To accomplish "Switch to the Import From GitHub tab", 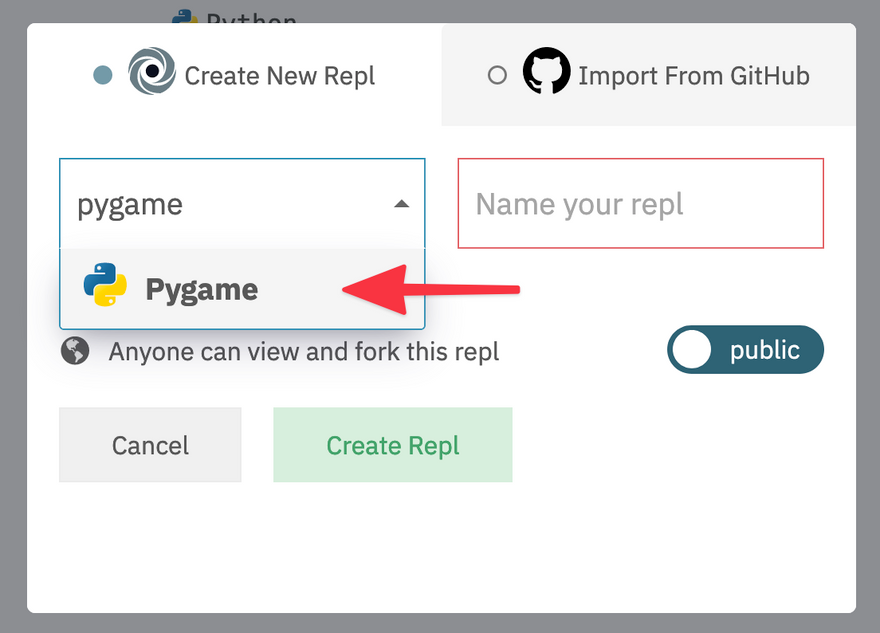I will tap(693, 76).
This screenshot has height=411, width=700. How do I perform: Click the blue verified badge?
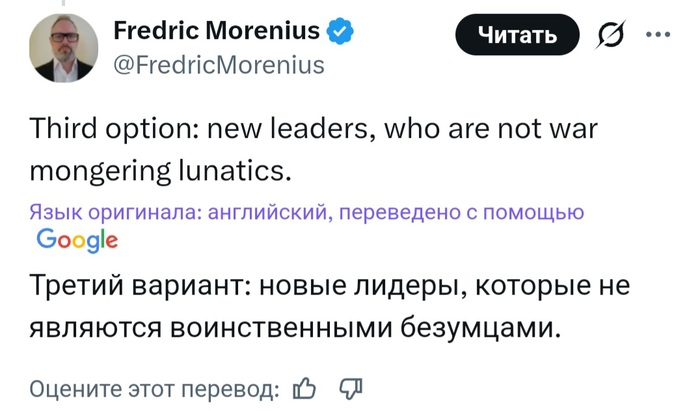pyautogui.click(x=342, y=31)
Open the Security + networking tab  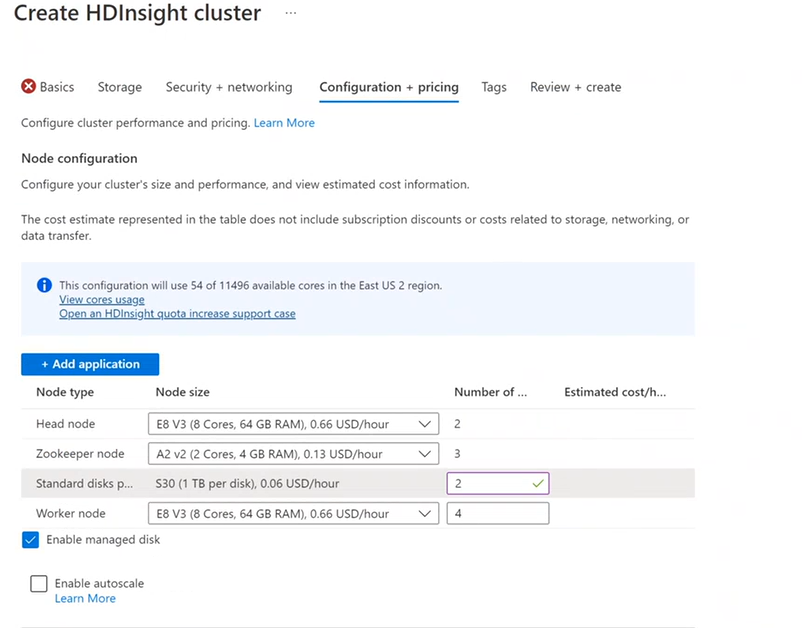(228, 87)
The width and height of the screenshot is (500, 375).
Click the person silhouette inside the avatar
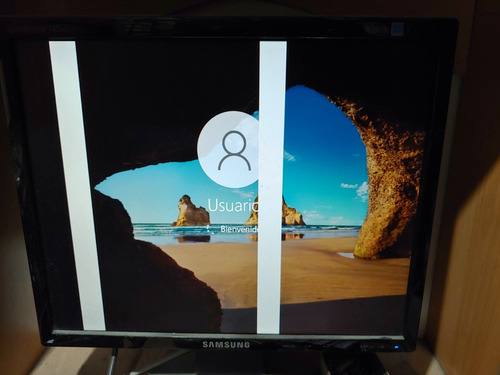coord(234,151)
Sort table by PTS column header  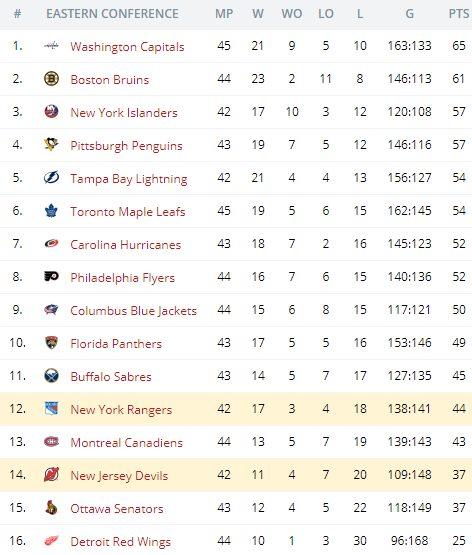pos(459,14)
——————————
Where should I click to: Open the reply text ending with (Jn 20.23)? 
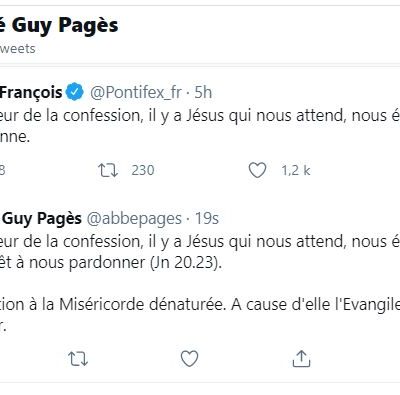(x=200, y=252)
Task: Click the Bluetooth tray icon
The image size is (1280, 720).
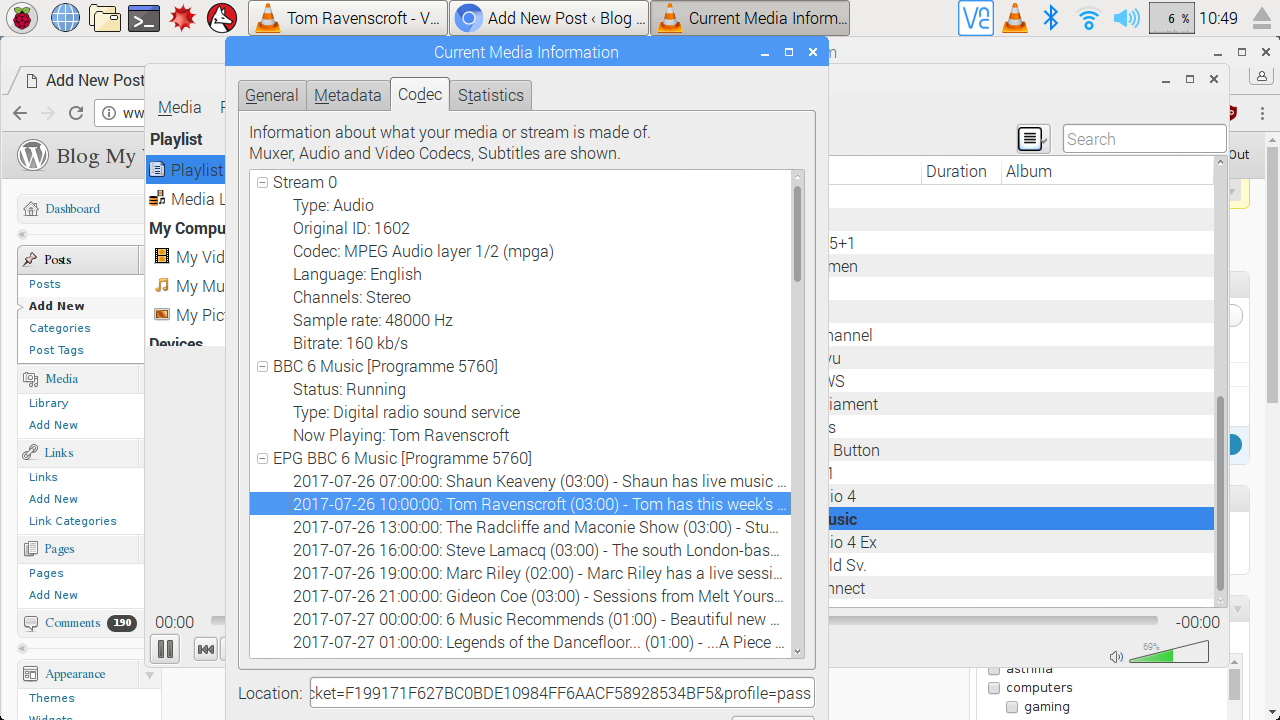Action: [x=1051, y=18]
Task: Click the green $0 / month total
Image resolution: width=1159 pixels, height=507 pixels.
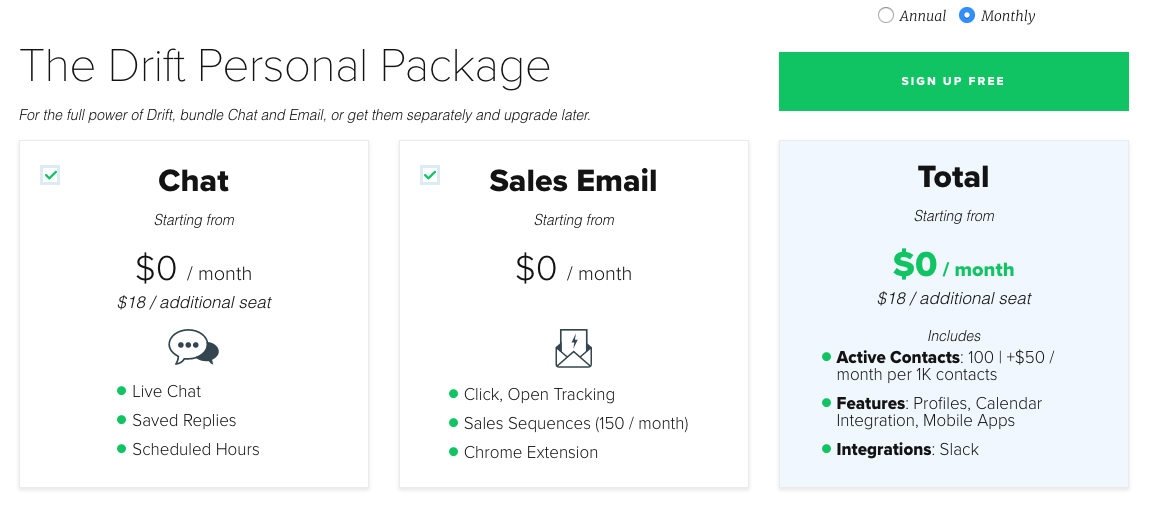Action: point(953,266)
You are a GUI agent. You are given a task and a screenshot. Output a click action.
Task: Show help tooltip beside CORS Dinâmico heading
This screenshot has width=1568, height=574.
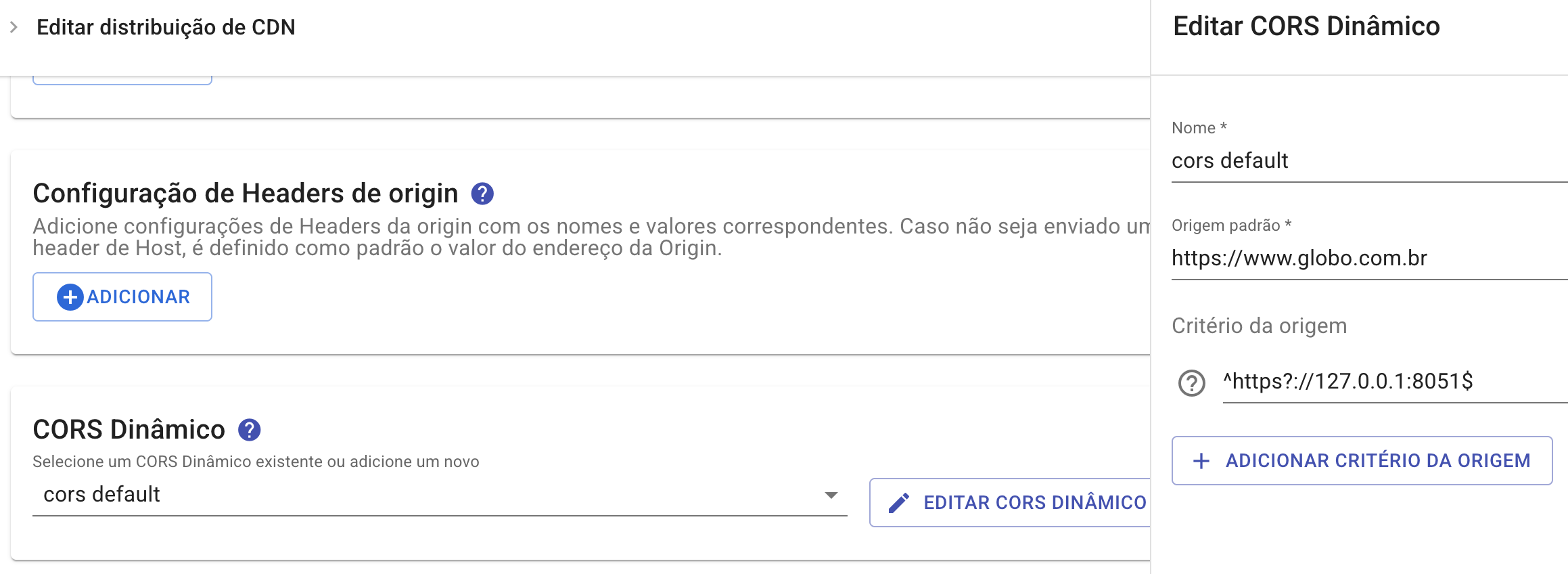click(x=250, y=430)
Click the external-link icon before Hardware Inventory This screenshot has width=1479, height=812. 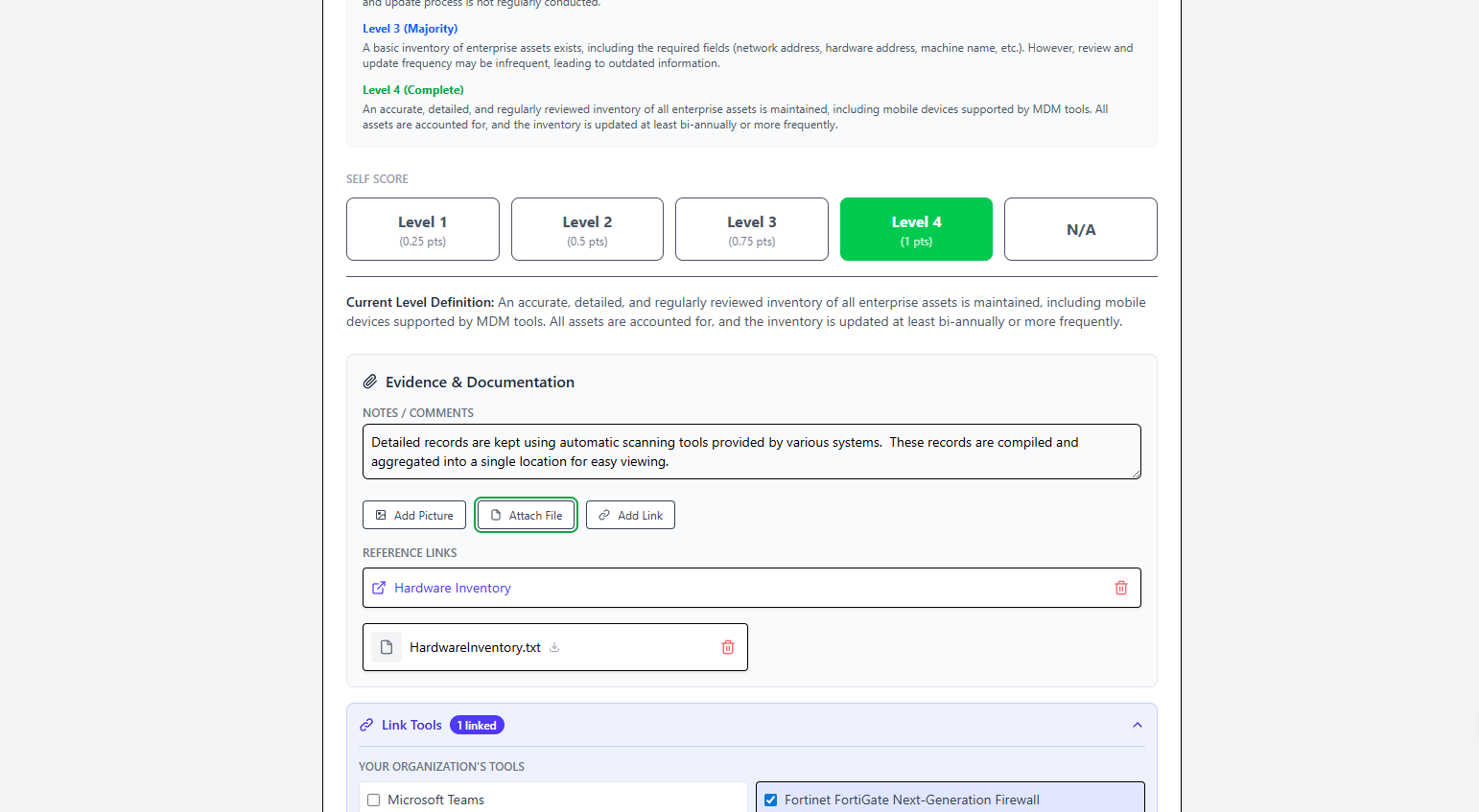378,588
——————————
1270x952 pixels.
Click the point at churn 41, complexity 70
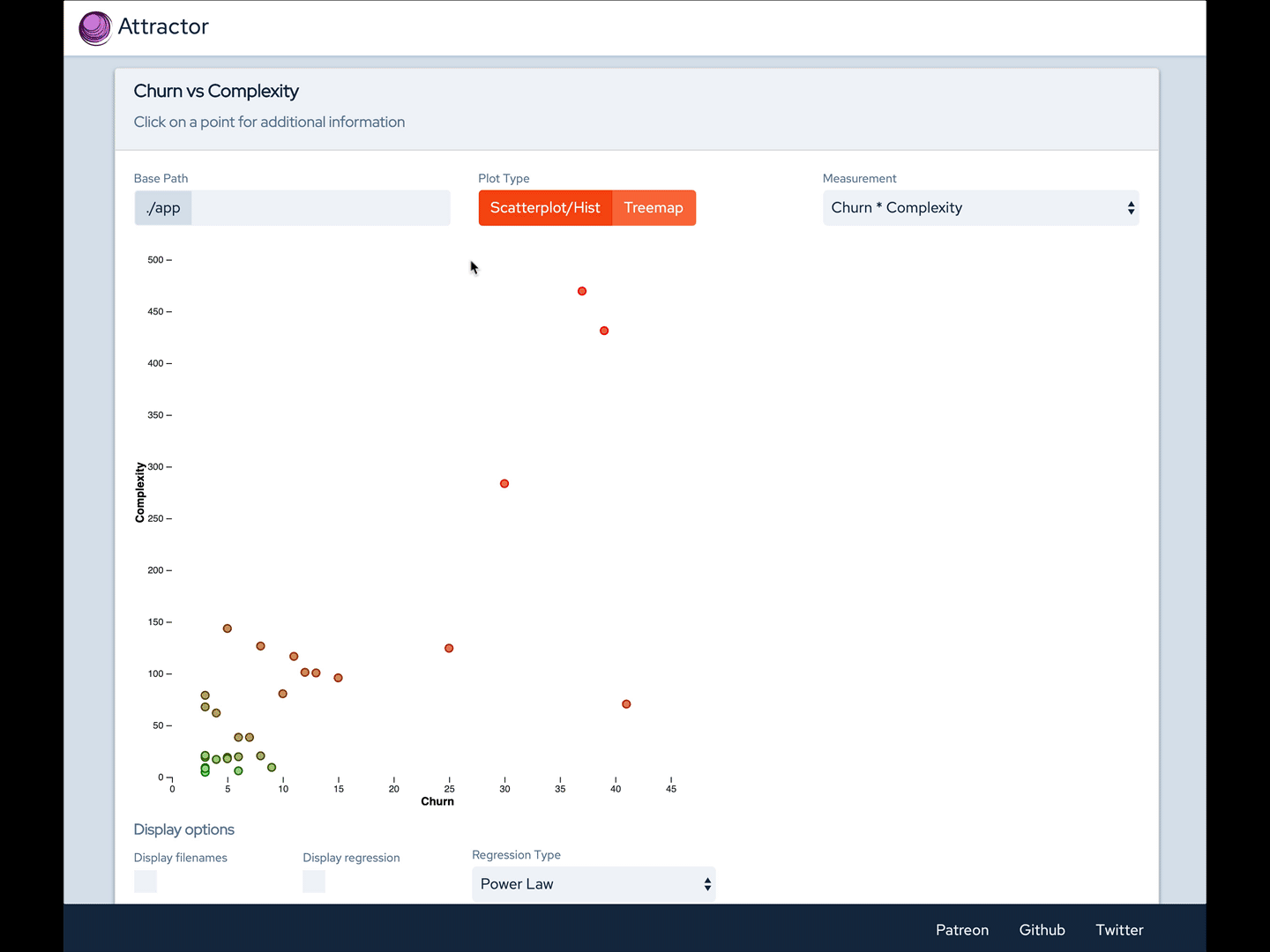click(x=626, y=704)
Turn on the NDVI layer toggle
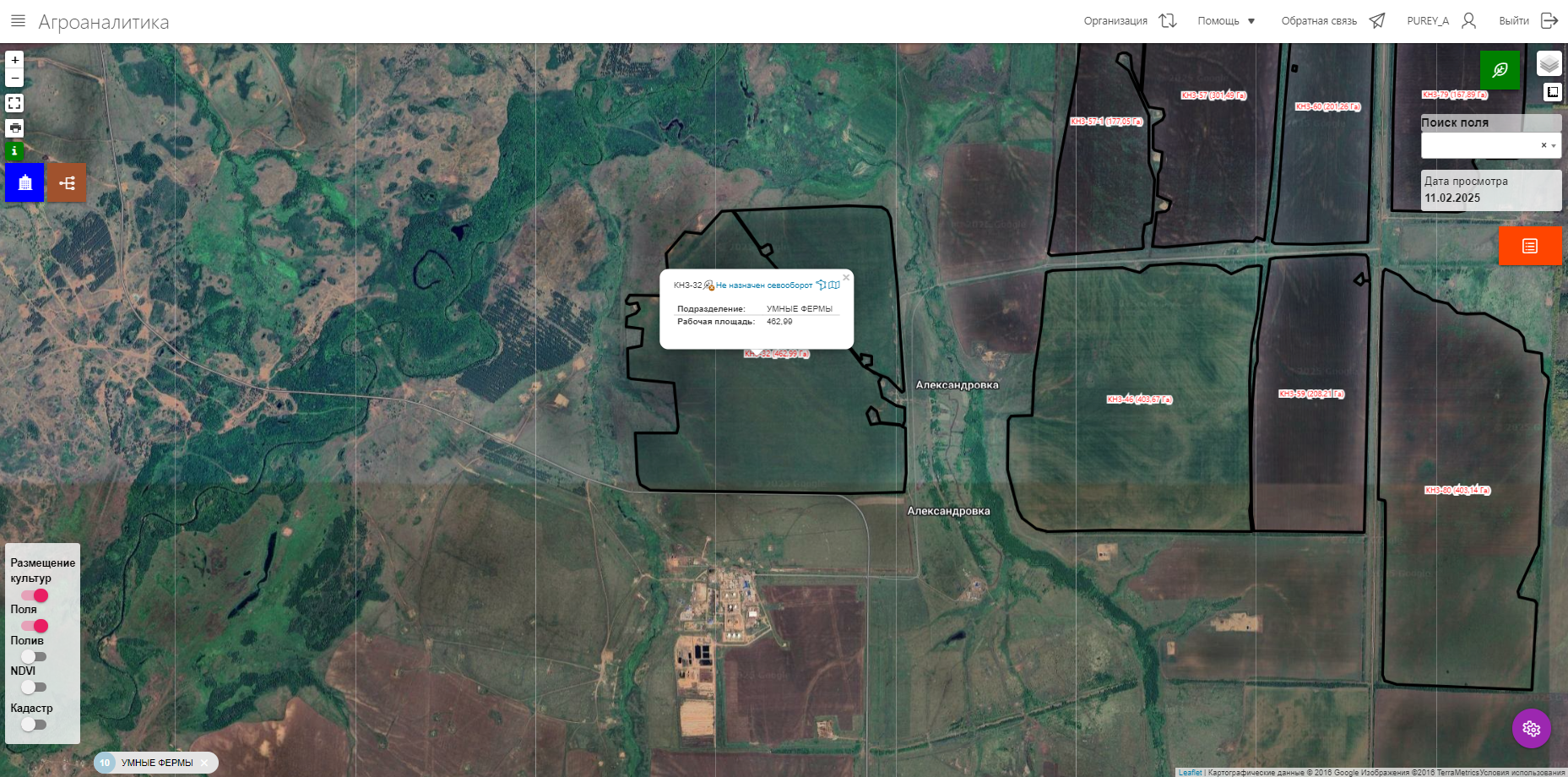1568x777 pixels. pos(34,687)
——————————
Problem —
Reproduce the data above exactly, but only from the line containing "The image size is (1280, 720)." through the line containing "Task: Show help"; skip the pictures.

Expected answer —
The image size is (1280, 720).
Action: [x=1051, y=18]
Task: Click the green $0 / month total
Image resolution: width=1159 pixels, height=507 pixels.
Action: point(953,266)
You are a GUI agent. You are given a task and a screenshot. Output a click action.
Task: Show help tooltip beside CORS Dinâmico heading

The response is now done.